Since then, the number of books featuring marginalized identities has increased. The Cooperative Children’s Book Center at the University of Wisconsin at Madison examines thousands of books for kids and teens published each year, and in 2015, it found that about 14 percent of American kids’ titles were about people who weren’t white. In 2017, this figure rose to 25 percent. “We have found, however, that the increase in the number of books about people of color is due to an increase in white authors writing about diverse characters,” the Center’s director, KT Horning, told me. “It does not mean that we are seeing more books by people of color.” Even so, diversity—in children’s books and in so many other parts of society—is these days a politicized issue, and an increasing focus on it in children’s books is a development that scans to some as liberal.

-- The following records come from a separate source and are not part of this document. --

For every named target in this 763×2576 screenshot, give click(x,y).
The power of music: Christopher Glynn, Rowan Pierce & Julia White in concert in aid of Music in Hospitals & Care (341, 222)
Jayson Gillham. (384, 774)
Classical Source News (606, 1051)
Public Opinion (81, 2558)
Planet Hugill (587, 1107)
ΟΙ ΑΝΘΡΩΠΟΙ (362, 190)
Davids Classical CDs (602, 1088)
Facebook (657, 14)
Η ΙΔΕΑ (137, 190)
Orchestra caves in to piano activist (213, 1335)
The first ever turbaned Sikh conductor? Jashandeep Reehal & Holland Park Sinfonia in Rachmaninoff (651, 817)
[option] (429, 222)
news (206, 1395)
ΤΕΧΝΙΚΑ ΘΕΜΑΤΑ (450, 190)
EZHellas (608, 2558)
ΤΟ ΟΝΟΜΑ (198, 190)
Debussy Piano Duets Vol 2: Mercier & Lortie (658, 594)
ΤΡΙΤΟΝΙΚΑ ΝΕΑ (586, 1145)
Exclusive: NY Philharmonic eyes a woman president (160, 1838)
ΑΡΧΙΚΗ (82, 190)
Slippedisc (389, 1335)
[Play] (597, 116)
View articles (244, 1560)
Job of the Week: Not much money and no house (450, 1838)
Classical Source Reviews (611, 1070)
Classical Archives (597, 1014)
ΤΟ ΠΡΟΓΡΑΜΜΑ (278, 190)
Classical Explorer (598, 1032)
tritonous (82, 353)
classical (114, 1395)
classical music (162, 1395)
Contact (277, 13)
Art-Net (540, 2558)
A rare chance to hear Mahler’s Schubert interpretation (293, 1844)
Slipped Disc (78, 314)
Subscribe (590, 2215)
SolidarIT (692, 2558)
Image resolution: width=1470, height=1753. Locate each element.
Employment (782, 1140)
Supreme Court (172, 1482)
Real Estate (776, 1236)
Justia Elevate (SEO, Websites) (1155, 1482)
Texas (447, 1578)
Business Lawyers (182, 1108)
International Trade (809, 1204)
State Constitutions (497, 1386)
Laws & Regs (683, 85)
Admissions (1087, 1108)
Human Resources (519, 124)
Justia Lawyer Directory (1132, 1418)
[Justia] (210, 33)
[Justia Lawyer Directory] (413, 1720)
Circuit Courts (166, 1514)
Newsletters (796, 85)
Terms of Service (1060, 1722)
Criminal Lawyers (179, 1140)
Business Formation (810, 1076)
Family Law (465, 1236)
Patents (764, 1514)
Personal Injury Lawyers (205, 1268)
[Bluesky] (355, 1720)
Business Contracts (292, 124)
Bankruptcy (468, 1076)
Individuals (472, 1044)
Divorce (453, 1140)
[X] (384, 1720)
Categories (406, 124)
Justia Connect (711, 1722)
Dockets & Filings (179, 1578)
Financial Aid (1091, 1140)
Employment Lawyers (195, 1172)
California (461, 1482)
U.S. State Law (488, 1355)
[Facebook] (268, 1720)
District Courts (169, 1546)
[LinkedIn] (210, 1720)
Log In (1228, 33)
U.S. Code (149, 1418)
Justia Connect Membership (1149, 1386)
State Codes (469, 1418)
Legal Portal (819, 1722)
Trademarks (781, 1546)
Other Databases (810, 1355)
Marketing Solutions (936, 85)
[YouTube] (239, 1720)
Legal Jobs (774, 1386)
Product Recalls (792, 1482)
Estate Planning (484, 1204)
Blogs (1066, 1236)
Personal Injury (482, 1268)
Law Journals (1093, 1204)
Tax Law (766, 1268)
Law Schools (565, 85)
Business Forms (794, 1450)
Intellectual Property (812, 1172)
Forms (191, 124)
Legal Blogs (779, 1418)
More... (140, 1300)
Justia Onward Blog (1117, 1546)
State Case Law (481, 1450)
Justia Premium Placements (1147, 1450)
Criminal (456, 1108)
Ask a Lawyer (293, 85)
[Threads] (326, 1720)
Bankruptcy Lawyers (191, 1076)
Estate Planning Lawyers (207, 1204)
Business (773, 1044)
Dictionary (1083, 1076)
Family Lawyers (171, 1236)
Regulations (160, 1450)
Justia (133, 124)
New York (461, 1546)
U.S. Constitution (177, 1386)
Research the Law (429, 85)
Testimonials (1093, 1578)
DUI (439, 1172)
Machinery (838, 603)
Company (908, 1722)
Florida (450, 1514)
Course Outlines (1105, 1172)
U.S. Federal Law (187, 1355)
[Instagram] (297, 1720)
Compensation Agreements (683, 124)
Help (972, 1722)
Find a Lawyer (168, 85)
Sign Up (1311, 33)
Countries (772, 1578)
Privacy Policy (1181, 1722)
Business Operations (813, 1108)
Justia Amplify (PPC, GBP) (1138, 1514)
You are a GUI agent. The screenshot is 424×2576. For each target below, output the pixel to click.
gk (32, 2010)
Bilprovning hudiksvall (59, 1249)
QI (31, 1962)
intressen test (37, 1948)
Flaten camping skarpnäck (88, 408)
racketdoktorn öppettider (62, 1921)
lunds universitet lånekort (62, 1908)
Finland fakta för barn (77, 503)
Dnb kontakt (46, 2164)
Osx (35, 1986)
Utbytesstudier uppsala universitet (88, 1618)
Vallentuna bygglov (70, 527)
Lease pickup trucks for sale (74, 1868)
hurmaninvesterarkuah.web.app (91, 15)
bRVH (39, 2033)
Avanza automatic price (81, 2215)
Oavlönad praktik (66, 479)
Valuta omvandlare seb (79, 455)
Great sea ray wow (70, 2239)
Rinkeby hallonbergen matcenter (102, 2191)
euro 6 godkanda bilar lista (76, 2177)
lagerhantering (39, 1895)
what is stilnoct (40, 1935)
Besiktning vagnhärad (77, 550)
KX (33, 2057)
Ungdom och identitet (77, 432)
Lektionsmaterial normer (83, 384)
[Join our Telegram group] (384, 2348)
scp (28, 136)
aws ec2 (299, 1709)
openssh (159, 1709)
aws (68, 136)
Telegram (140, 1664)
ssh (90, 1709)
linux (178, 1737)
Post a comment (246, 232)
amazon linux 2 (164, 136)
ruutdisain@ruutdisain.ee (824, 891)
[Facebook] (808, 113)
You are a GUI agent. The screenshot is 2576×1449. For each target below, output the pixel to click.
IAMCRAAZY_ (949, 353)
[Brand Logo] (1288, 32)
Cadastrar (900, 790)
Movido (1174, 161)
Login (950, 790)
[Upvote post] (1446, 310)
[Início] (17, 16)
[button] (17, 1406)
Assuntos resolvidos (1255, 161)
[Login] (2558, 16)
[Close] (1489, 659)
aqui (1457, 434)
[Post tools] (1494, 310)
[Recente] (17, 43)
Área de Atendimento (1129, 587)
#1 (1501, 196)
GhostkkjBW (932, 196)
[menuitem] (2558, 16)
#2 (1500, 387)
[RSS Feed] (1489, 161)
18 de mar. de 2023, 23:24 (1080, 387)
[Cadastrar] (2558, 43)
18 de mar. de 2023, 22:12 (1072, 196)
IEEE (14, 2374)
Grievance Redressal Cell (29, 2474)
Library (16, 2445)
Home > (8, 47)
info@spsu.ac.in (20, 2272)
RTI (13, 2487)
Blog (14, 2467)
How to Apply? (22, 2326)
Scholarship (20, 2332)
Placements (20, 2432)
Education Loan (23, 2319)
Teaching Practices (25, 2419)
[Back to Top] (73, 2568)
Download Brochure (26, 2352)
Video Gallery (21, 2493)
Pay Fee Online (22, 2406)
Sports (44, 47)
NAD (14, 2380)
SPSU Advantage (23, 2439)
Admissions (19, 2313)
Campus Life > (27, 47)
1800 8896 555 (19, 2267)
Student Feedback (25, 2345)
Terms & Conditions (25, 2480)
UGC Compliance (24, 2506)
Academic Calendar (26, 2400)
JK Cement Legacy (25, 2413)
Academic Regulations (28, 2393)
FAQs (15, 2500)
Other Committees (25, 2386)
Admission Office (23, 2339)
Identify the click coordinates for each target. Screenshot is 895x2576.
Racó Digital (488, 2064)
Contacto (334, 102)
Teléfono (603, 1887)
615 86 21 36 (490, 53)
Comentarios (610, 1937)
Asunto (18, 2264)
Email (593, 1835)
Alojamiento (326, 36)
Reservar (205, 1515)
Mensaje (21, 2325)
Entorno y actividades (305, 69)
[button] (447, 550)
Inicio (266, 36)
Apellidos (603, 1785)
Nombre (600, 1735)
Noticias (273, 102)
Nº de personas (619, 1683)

Some of the messages in politically oriented books, though, might be going over kids’ heads. Sharna Olfman, a psychology professor at Point Park University, in Pittsburgh, walked me through what children of different ages might be able to understand when reading or hearing stories with political themes. She told me that very young children can empathize with another’s feelings, but that it isn’t until “middle childhood”—roughly ages 5 to 11—that they can empathize with someone’s circumstances, like coming from another country or being unable to speak a certain language fluently. After age 11, kids can start to grasp the finer points of a political philosophy. For that reason, Olfman says it’s important to distinguish between “parroting the perspective of the author or the parent” and “deeply understanding” the issue at hand.
Laura Stoker, a political scientist at UC Berkeley, put it to me this way: “Kids know that they’re Democrats before they have any clue what a Democrat is.” Stoker thinks it’s possible that children’s books touching on politicized issues are representative of broader political polarization. “Parents who feel very strongly want to produce children who feel the way they feel and adopt their values,” she says.
Still, she noted that most American children actually aren’t raised with much political instruction. “That may sound crazy to those of us who came from very, very politicized homes, but the vast majority of Americans come from other kinds of homes where that's not true,” she says. Buying woke picture books may be a popular political statement for some parents, but it seems plenty of households don’t have any use for them.